Today marks 75 days since the death of Mike Brown. 75 Days of protest. 75 days of freedom for Darren Wilson. 75 days that justice has been blind to Blackness. 75 days of pain.
As we near a decision from the Grand Jury, all indications lead to a non-indictment. There have been several leaks that have made this apparent– first, Darren Wilson’s account of the killing and then, just last night, reporter Christine Byers was able to secure a copy of an official police report detailing information from the first autopsy. Remember, she is the same reporter that once said that more than a dozen witnesses corroborated Darren Wilson’s version of the story. We see through this coordinated campaign to smear Mike Brown’s name and we are prepared to soldier on, no matter what the Grand Jury comes back with.
That’s because for 75 days, the movement has matured.
The power of the movement which has largely come to be known as “Ferguson” is that it started because regular people—young people—armed with smartphones and frustration, came outside their homes and said “Enough is enough.” In those initial days, we learned about Mike Brown’s death and the police’s response to the manifestation of a community’s pain through Antonio French’s vines, Brittany Noble’s Instagram videos, and the tweets of Tef Poe and Netta Elzie.
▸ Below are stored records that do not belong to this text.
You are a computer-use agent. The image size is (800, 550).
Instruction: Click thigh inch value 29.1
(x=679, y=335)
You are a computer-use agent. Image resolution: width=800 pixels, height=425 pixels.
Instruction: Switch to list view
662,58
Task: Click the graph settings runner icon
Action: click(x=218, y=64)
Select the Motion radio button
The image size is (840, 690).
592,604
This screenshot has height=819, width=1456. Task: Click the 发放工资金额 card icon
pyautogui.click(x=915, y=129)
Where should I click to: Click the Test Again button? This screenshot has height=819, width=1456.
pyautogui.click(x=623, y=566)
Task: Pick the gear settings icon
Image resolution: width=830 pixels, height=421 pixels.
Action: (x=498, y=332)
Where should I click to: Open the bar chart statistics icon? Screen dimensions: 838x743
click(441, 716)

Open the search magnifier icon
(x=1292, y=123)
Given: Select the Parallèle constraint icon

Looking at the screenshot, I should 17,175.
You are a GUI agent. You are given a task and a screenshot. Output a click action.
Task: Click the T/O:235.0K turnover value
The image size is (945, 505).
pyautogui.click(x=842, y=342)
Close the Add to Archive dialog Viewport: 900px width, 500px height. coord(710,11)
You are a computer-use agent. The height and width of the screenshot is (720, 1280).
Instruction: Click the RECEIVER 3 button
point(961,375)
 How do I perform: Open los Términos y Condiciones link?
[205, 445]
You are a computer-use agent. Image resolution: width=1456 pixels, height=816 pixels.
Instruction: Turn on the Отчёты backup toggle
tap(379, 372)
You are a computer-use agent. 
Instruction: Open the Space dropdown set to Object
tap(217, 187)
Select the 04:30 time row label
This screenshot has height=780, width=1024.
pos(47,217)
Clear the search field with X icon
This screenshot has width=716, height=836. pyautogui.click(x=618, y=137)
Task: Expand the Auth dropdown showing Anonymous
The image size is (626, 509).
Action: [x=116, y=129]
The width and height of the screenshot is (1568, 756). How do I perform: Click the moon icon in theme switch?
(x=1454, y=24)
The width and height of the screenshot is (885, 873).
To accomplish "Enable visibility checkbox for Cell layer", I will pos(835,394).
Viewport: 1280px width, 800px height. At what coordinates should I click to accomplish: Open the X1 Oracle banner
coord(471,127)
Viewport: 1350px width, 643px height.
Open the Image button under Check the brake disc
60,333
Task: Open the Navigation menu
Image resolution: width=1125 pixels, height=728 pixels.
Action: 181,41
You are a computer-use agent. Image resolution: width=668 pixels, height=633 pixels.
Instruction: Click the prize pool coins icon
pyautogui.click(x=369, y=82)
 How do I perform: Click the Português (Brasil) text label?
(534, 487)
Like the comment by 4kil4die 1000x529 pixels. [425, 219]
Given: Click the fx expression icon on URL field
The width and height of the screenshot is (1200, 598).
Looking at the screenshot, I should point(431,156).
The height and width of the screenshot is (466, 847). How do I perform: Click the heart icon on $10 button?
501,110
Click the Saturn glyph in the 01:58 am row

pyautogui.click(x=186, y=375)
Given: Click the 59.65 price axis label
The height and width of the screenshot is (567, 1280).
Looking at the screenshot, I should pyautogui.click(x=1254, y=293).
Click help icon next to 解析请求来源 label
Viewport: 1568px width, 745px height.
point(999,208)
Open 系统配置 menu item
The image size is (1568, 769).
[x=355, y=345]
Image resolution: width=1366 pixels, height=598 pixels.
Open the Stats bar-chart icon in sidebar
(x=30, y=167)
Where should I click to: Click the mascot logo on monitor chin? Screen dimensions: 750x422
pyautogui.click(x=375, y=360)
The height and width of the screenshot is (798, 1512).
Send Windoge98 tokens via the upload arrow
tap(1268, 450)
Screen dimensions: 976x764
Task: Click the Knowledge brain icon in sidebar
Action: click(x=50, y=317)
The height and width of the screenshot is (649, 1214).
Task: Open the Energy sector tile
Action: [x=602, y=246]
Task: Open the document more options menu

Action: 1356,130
There was a time when a movement would have required the gloss or veneer of an established activist group to gain traction. Ferguson disrupts this notion that organized struggle requires an organization. Ferguson showed us that there is a way to respect the autonomy of individual actors while maintaining a uniformity of purpose.
Over this two-and-a-half month period, the maturity of the movement can be found in the order and structure of the protest community, in the symbolism of the protest actions, and in the ability of protestors to listen and collaborate with each other in the name of the work.
In August, protesting was about using our bodies and our voices to tell the political power of Ferguson and Missouri that they cannot kill black children without consequence. We ran from tear gas, rubber bullets, LRAD, and smoke bombs. In some ways, we were even protesting for the right to protest, as we then lived under the police’s 5 second rule, which was later deemed unconstitutional.
This early version of the movement found West Florissant Avenue, the street where Mike Brown took his final walk before heading to Canfield, as the hub of our activity. By September, protest had become firmly planted across from the Ferguson Police Department. Although there had always been protestors there, in September the Department became the focus and center of resistance. The PD lot protests differ from West Florissant in that the space is narrower and the target of the protest is always present. Grounding the lot as the core protest site made a new, tighter community of protestors emerge. In addition to traditional protest activities of marching, chanting, and civil disobedience, the lot frequently has arts and crafts for kids, chess/checkers, music, and food. In many ways, the community formed at the PD lot solidified the spirit of sustained protest in the movement.
On West Florissant, we marched in circles and were technically only allowed to stand still in one isolated space. But at the PD lot, we could meet and strategize. For the first time, there existed a space that served both as protest site and communications hub.
This is organized struggle. There’s an acknowledgement that everyone has a role to play. The systems and structures created in September, fueled by the righteous indignation of August and passion of West Florrisant, laid the foundation for the power of October.
By October, the protest community became both highly organized, as actual organizations began to form and solidify, and more thoughtful and conscious about the symbolism and intent of protest actions. Whether invoking Assata Shakur’s, “We have nothing to lose but our chains,” or Dr. King’s, “Injustice anywhere is a threat to justice everywhere,” the protest community actively began to shift to speak to larger narratives of social justice, while situating Ferguson as the site of resistance. In October, the number and visibility of live-streamers grew and became a core part of the movement. The chants became more deeply ingrained and more complex. And, importantly, the protest actions began to spread both in style and location.
The powerful clergy protest during the #FergusonOctober mobilization was but one of the weekend’s events. We sat in at a QuickTrip gas station, as a nod to the one on West Florrisant, which served as an original meet-up for protestors. The police responded quickly and violently to this protest. There was also a protest at a St. Louis Rams game, a City Hall rally, the occupation of three Walmarts and rallies at two shopping malls. We mobilized two large groups, over 1,500 in total, for #OccupySLU, where we engaged the St. Louis University community in our efforts. One group shut down an intersection while playing childhood games, chanting, “They think it’s a game, they think we playin!” Meanwhile, the other marched straight toward campus. The police didn’t know what to do with us then. #Occupy SLU serves as one of the most powerful nights of protest, both for the intense sense of community that happened that night and because protestors took the offensive, building new spaces for ourselves and occupying SLU for the following days.
For the past 75 days, we have been tracking every story, every fact, every leak. We see through the media spin, the untruths and the distractions. We stand firm in our demand for justice.
The movement has matured. The movement lives.
DeRay Mckesson is an activist, organizer and educator committed to issues related to children, youth and family work in urban America.